You might recall that I began the year with a resolution to be nice to our daughter’s dog, the barking furball named Fancy. I really gave it my best shot. Everyone in the family, I believe, will acknowledge that.
However, last week, Fancy’s fate was finalized.
She bit another child… in the face.
She has bitten just about everyone who dares to enter her space when she’s not in the right mood (and that’s often), but it’s particularly infuriating when she has bitten children. For the most part, it’s been only a nip here or there, but she’s been known to draw blood.
Then there was last year when I tried to retrieve her from under our bed. I was in a hurry, and upon saying, “Fancy, go get in your house,” she promptly hid under our bed. I stuck my hand under there to get here, and was rewarded with a punctured fingernail on my right index finger. It hurt like Hades.
I danced around yelling and sucking my finger for several minutes before I extracted Fancy with renewed commitment (and righteous zeal) from under the bed and deposited her gently with mild scolding (yea, right) into her kennel/house.
The remote benefit to the finger injury was that my nail turned black, and when I showed people my injury, it looked like I was flipping them off. It’s amazing how many drivers in Monticello wanted to see my injury… or so I thought.
All that brings me back to the present. Adelyn has lived in a state of grief and mourning for the past few days. Last night, it peaked, as it was the first night without Fancy being in the house. We found her a great home with a friend here in town.
Don’t get me wrong… Fancy is a great dog for a quieter home. There was just too much coming and going here at the Nobles. People are always in and out at our place, and Fancy is simply protecting her territory and family. She is going to do great where she is.

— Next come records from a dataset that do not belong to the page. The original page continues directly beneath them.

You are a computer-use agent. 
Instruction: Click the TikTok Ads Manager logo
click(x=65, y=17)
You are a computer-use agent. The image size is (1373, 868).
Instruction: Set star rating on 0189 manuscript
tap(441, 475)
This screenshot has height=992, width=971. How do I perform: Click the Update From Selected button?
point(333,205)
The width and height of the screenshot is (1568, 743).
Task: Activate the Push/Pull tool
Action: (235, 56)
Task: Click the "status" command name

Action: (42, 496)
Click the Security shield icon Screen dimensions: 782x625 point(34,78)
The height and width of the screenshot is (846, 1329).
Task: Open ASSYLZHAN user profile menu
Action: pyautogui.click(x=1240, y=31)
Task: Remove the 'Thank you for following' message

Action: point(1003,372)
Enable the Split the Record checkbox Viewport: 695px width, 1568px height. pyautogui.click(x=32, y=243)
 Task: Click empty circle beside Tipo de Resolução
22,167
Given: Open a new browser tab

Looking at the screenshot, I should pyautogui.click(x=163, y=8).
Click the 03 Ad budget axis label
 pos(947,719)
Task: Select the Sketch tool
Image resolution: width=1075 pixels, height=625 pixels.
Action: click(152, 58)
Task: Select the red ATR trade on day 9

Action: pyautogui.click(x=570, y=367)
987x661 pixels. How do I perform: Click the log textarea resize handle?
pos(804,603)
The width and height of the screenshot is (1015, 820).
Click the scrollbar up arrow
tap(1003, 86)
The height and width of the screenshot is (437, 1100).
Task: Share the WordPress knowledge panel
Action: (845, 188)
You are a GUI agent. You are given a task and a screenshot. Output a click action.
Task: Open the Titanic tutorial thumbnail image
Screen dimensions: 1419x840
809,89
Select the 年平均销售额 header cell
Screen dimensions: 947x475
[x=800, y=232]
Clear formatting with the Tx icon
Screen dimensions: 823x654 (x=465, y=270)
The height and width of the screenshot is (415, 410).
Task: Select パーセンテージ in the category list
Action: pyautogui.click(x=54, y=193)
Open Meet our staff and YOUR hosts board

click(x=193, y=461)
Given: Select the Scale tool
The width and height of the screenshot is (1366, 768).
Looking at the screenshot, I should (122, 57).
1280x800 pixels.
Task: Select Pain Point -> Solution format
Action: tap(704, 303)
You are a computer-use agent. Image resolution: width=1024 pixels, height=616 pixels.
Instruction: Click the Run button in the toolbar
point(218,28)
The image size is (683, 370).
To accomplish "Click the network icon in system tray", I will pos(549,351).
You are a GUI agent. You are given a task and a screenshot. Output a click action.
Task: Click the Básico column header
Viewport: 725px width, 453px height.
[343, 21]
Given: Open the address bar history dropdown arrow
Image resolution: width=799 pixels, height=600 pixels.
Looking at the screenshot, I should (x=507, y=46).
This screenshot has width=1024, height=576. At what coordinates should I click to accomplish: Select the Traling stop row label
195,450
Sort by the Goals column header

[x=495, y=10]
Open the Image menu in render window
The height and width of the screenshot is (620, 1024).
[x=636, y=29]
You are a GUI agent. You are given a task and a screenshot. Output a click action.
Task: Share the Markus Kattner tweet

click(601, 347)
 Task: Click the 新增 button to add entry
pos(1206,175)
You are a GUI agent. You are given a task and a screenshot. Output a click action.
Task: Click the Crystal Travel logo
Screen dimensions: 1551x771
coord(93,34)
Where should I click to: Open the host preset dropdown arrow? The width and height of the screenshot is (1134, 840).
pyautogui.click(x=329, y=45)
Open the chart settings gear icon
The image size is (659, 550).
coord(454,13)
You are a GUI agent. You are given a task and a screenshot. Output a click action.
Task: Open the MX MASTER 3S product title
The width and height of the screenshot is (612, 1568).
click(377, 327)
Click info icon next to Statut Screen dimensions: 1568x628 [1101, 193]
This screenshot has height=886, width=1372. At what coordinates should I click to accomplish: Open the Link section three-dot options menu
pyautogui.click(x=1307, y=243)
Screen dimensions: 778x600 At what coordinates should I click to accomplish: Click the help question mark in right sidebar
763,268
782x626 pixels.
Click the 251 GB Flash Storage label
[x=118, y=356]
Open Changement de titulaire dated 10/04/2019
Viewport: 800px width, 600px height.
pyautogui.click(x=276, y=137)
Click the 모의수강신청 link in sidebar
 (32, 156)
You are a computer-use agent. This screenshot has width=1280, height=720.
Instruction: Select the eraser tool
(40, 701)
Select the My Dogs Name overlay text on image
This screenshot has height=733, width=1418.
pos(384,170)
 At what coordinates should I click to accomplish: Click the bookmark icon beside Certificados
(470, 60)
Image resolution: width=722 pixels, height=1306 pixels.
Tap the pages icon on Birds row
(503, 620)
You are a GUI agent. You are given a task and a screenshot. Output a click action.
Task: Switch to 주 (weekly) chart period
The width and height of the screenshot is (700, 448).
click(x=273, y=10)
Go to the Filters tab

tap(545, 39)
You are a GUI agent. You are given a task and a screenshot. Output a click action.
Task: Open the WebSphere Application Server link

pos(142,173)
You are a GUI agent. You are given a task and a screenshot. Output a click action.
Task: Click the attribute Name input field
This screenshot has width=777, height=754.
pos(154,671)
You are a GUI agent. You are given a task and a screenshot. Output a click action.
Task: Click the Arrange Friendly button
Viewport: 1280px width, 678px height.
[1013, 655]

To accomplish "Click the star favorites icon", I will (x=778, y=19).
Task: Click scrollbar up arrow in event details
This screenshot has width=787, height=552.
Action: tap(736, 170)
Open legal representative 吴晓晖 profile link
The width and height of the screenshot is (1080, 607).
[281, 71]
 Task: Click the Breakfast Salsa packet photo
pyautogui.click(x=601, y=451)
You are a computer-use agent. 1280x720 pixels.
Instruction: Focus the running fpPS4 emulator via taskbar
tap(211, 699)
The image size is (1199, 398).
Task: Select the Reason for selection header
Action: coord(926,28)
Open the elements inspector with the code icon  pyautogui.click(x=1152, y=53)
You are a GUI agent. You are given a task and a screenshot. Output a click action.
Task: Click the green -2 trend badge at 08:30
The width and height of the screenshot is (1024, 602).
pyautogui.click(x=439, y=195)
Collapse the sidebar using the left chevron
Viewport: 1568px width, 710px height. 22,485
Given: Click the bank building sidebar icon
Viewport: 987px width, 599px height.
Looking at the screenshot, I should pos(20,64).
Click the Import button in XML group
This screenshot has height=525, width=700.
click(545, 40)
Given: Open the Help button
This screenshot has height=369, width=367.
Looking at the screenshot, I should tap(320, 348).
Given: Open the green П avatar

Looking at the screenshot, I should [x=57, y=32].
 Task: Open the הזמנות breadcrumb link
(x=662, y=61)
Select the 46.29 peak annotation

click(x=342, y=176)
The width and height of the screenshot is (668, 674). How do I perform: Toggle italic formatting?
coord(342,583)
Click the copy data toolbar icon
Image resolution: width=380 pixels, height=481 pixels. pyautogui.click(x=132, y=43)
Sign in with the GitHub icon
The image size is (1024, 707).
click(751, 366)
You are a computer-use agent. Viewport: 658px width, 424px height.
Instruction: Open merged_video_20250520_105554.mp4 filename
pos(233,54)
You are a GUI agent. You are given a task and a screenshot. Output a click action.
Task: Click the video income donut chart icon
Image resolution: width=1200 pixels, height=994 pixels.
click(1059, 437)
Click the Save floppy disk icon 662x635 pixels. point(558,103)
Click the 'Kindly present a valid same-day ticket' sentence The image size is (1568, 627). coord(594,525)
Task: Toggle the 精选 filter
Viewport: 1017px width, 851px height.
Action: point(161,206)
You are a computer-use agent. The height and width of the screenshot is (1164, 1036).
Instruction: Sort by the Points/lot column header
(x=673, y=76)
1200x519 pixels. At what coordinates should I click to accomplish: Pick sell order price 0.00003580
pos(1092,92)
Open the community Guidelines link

However, that has not helped assuage Adelyn’s grief as she cried herself to sleep last night.At one point, she bleated between sobs, “I’ll…. (sob) never hear (sob) Fancy’s toenails (sob) clicking on the hallway again!” This statement was immediately followed by a heart-wrenching wail.
Sigh. Stinks to be a parent sometimes.
As I walked by Adelyn’s bedroom the other day, I noticed a book lying on the hallway floor outside her bedroom. There was a sticky note attached that said, “Throw this book away. Please.” Such has been just one example of many of the heightened melodrama around our house.
The other night after Fancy left, Adelyn was doing a little better. She has her sights set on a new puppy, and we’ve been carefully screening pups on the internet for one with better temperament than the last. Of course, that doesn’t insure anything, but we’re at least trying to be proactive.
I don’t know if any of you have dogs that have the innate talents and skills that Fancy had, but another thing – besides the nonstop barking, biting of friends and family members – that I won’t miss is how Fancy had a tendency when scared to, well, lose the contents of her bowels. The old expression “scare the crap out of” must have been coined by a chihuahua owner.
So, in Fancy’s honor, I thought I would conclude this reflection and sendoff with a poem:
ODE TO FANCY
Fancy, you were a good dog
Wrapped in golden fluff
Now that you’re gone
We don’t have to pick up your stuff.